Un poquito más pequeña que Mallorca, se podría decir que la isla de Menorca es la típica hermana perfecta. Una mezcla de cultura y relax con un aire más selecto. El destino más romántico para las parejas que quieran disfrutar de momentos únicos y paisajes idílicos a cada momento.

Menorca es, además, puro paraíso para los playeros, pues cuenta con más de 200 kilómetros de costa y unas setenta playas, además de recónditas calas aún por explorar. Eso sí, procura informarte bien de cada playa, porque dependiendo de la situación geográfica en que se encuentran tienen características bastante distintas. Mientras que en el norte suelen ser playas de arena gruesa y rojiza en el sur las encontrarás de arena blanca y fina. Lo que sin duda se mantiene inalterable son las aguas puras y cristalinas que bañan todas sus costas.

Y precisamente gracias a sus magníficos litorales, entre otras muchas cosas, en 1993 la UNESCO declaró a Menorca Reserva de la Biosfera, debido a su diversidad ambiental y sus valores naturales.

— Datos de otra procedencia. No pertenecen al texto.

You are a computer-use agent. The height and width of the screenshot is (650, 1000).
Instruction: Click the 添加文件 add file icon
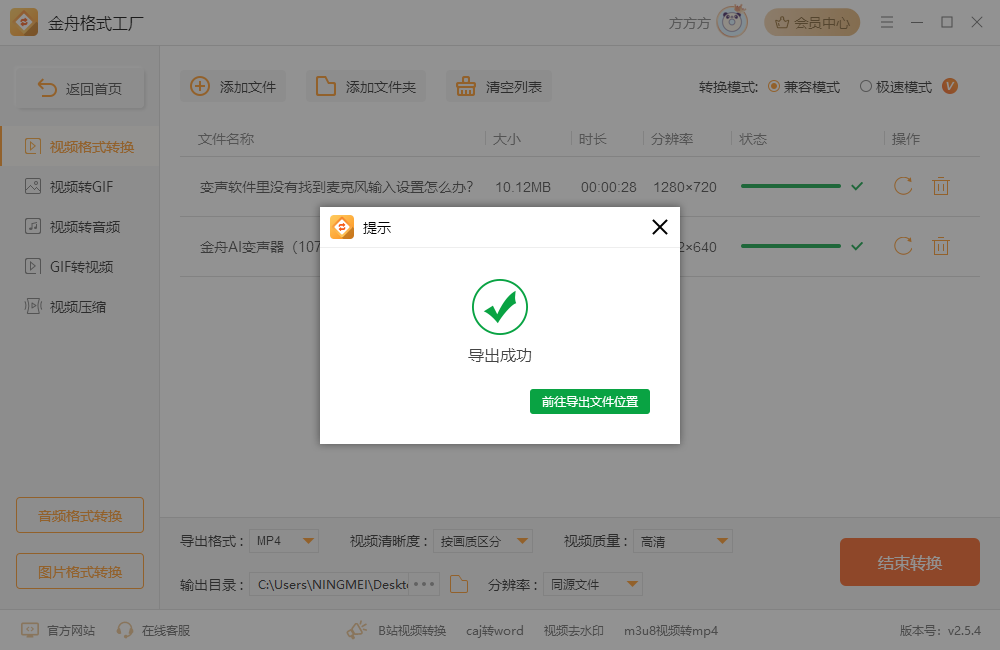[198, 86]
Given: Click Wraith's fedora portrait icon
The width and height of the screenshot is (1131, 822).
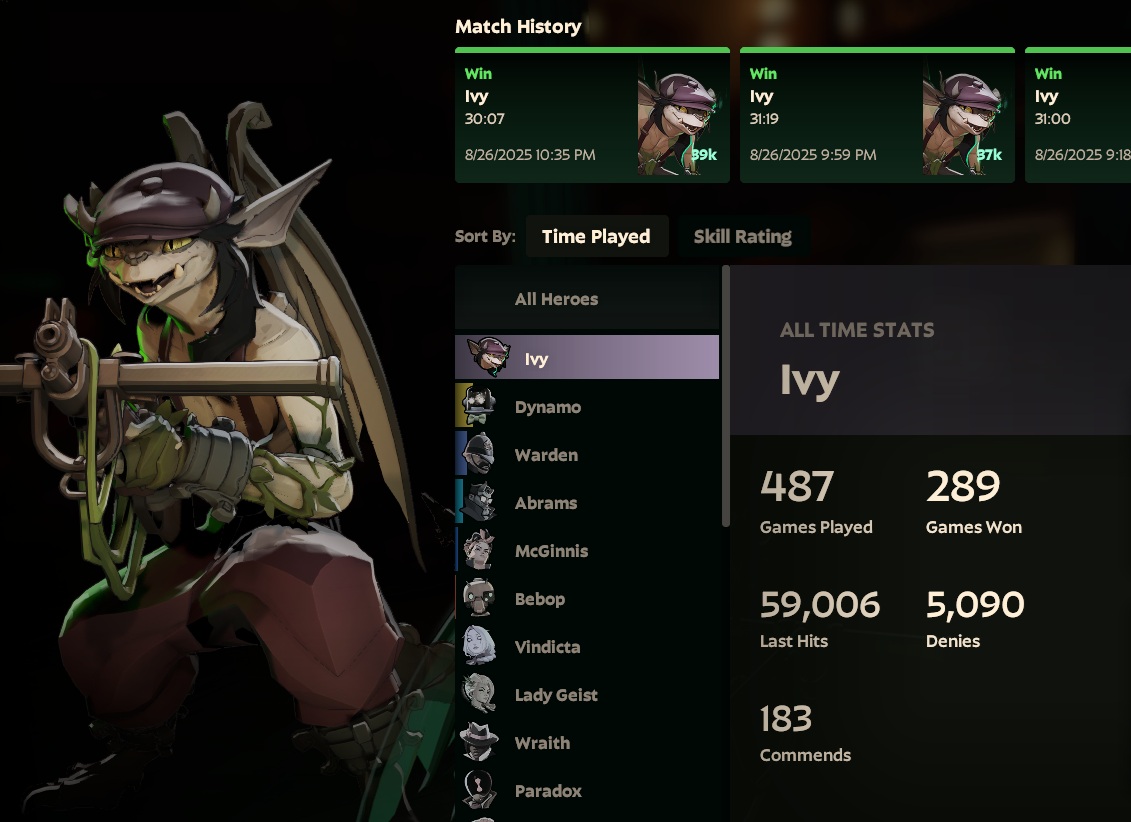Looking at the screenshot, I should 479,742.
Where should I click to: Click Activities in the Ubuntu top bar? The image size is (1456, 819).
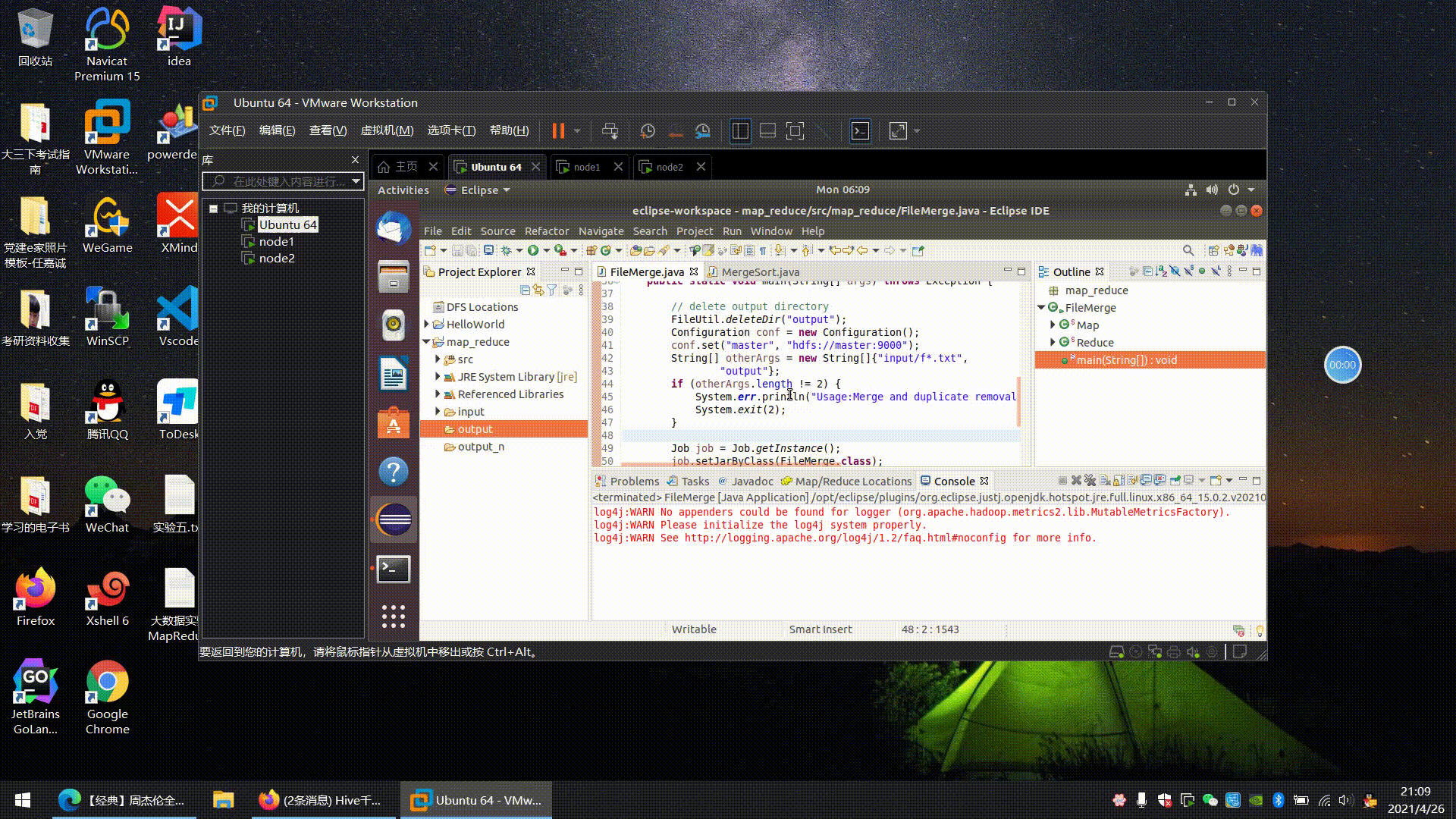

Pero esta isla no solo es playa. Menorca cuenta con un patrimonio cultural muy interesante y antiguo. No puedes dejar pasar una visita a lo numerosos poblados y monumentos prehistóricos como la Naveta des Tudons, Torralba den Salord, Torre den Gaumés o Cales Coves, entre otros. Y por supuesto disfruta con sus diferentes museos: Museu de la Natura en Ferreries; Museu Diocesà y Museo Municipal des Bastió de Sa Font en Ciutadella; Museo de Menorca y Museo Hernández-Sanz en Maó; y el Museo Militar y el Fort de Marlborough en Es Castell.

Solo o acompañado, Menorca puede ser tu isla perfecta.